__Exercise description__.
Copy the records below word for word, starting with the line that contains "Image resolution: width=936" and continuing through the last of the records, both ends included.

__Working data__.
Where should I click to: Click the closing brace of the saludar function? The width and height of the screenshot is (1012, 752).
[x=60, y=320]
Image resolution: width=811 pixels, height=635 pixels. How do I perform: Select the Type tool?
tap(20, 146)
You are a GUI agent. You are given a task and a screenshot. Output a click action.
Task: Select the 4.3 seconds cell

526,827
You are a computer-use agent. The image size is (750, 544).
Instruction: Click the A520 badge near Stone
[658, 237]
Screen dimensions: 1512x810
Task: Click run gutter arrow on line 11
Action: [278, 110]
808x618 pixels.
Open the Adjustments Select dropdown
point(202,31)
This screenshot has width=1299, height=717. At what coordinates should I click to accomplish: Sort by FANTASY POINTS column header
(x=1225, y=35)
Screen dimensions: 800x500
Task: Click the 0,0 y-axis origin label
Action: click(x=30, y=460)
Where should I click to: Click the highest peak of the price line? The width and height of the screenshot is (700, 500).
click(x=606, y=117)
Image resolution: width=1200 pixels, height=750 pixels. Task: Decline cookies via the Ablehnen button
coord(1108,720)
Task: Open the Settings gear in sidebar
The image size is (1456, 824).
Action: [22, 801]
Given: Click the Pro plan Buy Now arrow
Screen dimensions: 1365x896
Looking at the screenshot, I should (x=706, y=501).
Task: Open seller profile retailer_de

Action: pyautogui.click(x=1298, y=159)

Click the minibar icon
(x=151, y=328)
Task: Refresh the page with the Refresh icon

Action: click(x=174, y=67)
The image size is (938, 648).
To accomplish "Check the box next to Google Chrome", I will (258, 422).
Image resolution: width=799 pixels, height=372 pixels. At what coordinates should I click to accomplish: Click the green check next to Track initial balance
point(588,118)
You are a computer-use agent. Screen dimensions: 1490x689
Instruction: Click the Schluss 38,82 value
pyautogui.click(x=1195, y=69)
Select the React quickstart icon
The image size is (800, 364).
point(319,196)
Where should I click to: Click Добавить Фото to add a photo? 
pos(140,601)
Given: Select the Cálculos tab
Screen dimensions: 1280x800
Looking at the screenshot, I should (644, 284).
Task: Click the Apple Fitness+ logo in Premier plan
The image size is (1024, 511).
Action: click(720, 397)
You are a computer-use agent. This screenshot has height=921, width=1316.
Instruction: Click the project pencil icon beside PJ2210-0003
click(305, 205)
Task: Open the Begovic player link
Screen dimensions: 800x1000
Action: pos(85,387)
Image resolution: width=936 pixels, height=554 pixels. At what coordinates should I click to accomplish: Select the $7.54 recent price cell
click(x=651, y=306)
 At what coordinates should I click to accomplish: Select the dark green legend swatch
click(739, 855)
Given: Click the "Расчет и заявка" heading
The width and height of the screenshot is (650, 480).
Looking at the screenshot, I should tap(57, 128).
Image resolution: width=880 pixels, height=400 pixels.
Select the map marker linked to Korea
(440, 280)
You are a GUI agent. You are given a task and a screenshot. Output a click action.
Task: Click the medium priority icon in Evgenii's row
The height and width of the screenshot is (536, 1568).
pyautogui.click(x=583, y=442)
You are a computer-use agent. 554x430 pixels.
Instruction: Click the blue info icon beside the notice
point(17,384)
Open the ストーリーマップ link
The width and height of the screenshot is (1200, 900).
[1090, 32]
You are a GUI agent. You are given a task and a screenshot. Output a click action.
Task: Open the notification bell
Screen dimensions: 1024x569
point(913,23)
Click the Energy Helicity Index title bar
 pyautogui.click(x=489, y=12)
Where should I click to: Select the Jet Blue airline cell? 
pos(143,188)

__The output__.
Image resolution: width=936 pixels, height=554 pixels. At what coordinates should I click to accomplish: Select the $7.54 recent price cell
click(x=651, y=306)
 At what coordinates should I click to accomplish: Select the dark green legend swatch
click(739, 855)
Given: Click the "Расчет и заявка" heading
The width and height of the screenshot is (650, 480).
Looking at the screenshot, I should tap(57, 128).
Image resolution: width=880 pixels, height=400 pixels.
Select the map marker linked to Korea
(440, 280)
You are a GUI agent. You are given a task and a screenshot. Output a click action.
Task: Click the medium priority icon in Evgenii's row
The height and width of the screenshot is (536, 1568).
pyautogui.click(x=583, y=442)
You are a computer-use agent. 554x430 pixels.
Instruction: Click the blue info icon beside the notice
point(17,384)
Open the ストーリーマップ link
The width and height of the screenshot is (1200, 900).
[1090, 32]
You are a GUI agent. You are given a task and a screenshot. Output a click action.
Task: Open the notification bell
Screen dimensions: 1024x569
point(913,23)
Click the Energy Helicity Index title bar
 pyautogui.click(x=489, y=12)
Where should I click to: Select the Jet Blue airline cell? 
pos(143,188)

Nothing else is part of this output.